One idea is that cancer cells develop mechanisms that result in microtubules with decreased stability to compensate for the presence of microtubule-stabilizing agents. Point mutations in β-tubulin are one of these mechanisms. Mutations in our Epo-resistant cells map to domains involved in the regulation of microtubule stability, the M-loop, the nucleotide-binding pocket, and the binding sites for MAPs. Cells carrying these mutations are not just resistant to the Epos but are also resistant to other microtubule-stabilizing agents, such as Taxol and Taxotere.

Consistent with this hypothesis, we have observed that there is a lag period before microtubule assembly occurs in A549.EpoB40 cells, compared with A549 cells, in the presence of Epo B. Although this difference is subtle and is only significant at 100 nm drug, the result is very repeatable. Furthermore, A549.EpoB40 cells are hypersensitive to microtubule-destabilizing drugs. The IC₅₀s for vinblastine and colchicine are decreased by 0.5- and 0.6-fold, respectively. This indicates that the microtubules in A549.EpoB40 cells are probably less stable than those in A549 cells and, therefore, more sensitive to destabilizing agents.

β-Tubulin mutations have been identified as a mechanism associated with Epo resistance (28). Most of the mutations have been located either near the Taxol/Epo binding pocket or near the M-loop (28, 41). In this study, an association has been noted between Epo resistance and mutations at other regions, such as the nucleotide-binding site and the binding site for MAPs on the COOH terminus of β-tubulin. This strongly suggests that alterations in microtubule stability, in addition to a decreased affinity between a drug molecule and its binding pocket in β-tubulin, can contribute to drug resistance to the Epos. Resistant cells carrying these mutations are cross-resistant to other microtubule-stabilizing agents and may become hypersensitive to microtubule-destabilizing drugs.

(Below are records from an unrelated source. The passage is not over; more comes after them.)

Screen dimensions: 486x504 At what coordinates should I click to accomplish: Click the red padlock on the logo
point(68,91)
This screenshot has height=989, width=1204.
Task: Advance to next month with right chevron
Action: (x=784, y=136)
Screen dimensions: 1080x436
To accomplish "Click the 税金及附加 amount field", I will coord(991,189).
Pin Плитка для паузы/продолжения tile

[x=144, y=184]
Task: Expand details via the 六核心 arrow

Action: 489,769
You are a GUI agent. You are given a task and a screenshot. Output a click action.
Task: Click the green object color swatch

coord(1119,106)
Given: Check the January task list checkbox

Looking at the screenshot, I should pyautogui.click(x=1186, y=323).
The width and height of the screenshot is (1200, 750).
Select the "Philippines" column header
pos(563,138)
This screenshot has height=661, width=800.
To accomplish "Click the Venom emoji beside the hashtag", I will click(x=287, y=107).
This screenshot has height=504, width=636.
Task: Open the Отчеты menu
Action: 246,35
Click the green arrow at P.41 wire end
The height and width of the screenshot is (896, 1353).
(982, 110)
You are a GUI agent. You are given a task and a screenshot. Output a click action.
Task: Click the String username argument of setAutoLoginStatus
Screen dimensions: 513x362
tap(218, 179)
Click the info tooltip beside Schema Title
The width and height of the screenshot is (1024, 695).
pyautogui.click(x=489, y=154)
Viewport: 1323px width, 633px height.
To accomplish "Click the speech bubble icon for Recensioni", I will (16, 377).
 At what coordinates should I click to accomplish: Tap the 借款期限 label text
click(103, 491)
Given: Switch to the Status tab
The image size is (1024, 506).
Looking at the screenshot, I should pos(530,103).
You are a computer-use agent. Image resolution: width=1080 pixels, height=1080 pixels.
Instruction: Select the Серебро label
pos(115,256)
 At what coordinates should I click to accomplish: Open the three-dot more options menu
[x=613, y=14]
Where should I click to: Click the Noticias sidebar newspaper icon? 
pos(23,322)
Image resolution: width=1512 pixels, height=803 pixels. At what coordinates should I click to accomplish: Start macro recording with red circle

The results obtained from this study may also shed some light on the use of the Epos in treating human carcinomas. For example, cancer patients harboring mutations in β-tubulin, who were treated previously with the taxanes (34), may have poor responses to the Epos. Patients with special polymorphisms in their β-tubulin sequence may be predisposed to being either hypersensitive or resistant to microtubule-interacting agents such as the taxanes, the Epos, or the Vinca alkaloids.